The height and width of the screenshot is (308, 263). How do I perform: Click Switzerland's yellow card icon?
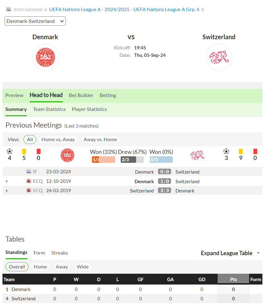pos(241,151)
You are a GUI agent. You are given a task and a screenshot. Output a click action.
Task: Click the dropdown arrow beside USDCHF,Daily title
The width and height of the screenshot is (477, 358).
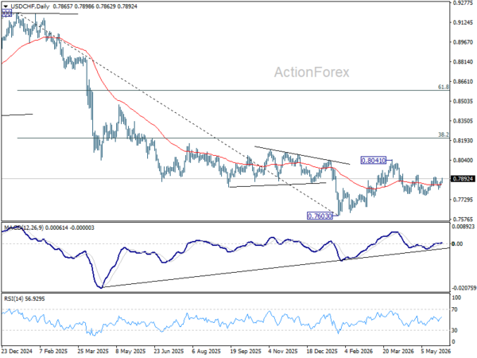coord(6,6)
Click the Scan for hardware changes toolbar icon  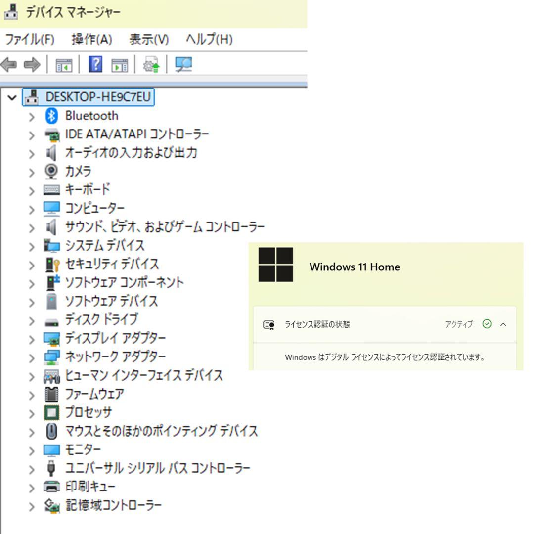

-=-=-

§ **TRY IT**: Exactly the lines from the line with "Task: Click the" through the end of the data are to be reproduced, and no picture is to be included.

§ **TASK OUTPUT**:
Task: Click the dropdown arrow beside USDCHF,Daily title
The width and height of the screenshot is (477, 358).
coord(6,6)
Click the Scan for hardware changes toolbar icon  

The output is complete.